++++ Working data ++++
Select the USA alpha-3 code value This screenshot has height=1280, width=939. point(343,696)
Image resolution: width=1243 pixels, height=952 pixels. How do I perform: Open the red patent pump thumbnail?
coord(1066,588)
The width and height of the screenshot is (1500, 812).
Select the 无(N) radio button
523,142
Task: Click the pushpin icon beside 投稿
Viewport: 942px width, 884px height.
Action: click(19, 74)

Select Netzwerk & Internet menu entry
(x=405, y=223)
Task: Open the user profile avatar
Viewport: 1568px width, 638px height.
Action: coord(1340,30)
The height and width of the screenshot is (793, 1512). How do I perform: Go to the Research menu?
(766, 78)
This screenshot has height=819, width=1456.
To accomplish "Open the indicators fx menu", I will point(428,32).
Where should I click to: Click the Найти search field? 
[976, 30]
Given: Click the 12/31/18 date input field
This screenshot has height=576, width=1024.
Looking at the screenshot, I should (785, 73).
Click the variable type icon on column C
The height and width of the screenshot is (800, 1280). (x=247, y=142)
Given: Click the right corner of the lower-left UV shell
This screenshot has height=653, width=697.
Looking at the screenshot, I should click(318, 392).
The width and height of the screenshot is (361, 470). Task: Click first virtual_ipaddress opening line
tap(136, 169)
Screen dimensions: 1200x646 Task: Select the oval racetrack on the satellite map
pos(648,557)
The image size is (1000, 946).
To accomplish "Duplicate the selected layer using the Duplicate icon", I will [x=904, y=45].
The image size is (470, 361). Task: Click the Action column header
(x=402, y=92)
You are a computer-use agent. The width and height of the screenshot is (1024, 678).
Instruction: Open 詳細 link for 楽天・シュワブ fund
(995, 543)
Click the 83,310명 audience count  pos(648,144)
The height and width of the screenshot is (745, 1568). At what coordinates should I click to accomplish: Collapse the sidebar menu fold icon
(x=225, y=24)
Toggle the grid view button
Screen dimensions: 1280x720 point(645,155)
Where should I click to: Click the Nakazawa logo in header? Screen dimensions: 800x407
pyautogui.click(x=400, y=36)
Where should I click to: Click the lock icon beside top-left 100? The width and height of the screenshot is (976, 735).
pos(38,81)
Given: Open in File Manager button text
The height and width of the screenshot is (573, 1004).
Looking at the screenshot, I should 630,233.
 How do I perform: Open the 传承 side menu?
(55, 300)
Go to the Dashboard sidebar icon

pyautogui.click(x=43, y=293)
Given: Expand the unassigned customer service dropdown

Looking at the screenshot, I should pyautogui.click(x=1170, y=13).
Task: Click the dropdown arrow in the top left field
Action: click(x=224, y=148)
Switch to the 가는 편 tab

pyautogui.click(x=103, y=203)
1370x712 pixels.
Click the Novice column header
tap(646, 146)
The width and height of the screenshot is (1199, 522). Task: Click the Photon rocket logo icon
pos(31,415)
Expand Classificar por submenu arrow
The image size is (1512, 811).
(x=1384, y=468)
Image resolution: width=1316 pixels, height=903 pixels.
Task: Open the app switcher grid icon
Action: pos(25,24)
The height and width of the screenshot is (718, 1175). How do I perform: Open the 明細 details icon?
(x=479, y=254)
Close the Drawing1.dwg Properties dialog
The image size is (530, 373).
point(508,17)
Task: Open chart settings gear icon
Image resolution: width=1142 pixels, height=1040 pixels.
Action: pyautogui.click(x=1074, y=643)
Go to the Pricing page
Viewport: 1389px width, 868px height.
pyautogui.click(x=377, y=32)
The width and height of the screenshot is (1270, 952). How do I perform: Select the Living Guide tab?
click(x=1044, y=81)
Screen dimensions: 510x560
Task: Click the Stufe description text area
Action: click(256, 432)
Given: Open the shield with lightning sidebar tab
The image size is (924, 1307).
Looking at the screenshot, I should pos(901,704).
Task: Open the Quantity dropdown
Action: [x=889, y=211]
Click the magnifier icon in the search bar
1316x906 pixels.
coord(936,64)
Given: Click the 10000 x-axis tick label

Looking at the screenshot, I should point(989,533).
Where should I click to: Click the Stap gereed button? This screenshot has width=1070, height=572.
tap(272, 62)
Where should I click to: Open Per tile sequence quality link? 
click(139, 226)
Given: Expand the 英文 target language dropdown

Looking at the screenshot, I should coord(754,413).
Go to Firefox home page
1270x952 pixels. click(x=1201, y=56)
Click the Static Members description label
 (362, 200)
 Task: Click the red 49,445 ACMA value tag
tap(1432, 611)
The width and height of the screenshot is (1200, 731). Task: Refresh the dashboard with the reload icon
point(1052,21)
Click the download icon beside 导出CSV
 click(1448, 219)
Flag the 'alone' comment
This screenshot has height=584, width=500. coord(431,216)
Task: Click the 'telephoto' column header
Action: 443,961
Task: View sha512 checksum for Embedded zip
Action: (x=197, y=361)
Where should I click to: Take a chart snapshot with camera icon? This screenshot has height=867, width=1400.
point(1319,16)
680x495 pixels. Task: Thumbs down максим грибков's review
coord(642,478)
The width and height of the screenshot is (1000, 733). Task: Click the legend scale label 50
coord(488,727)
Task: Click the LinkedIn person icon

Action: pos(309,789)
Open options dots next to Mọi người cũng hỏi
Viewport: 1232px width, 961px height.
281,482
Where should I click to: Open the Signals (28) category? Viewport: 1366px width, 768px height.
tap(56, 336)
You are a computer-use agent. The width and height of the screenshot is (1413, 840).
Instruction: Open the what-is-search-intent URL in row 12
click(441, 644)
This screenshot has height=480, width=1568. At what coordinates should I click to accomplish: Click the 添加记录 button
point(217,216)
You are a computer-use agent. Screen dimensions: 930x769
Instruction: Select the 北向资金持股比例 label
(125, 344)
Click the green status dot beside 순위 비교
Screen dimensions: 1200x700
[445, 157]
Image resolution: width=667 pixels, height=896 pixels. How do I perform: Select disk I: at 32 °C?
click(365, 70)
++++
Find each line in the items above that contains the word "pixels", and copy every one of those lines in full.

*Task solution*.
Image resolution: width=1243 pixels, height=952 pixels. How do I perform: Open the red patent pump thumbnail?
1370x712 pixels.
Image resolution: width=1316 pixels, height=903 pixels.
Image resolution: width=1142 pixels, height=1040 pixels.
1316x906 pixels.
1270x952 pixels. click(x=1201, y=56)
680x495 pixels. Task: Thumbs down максим грибков's review
Image resolution: width=667 pixels, height=896 pixels. How do I perform: Select disk I: at 32 °C?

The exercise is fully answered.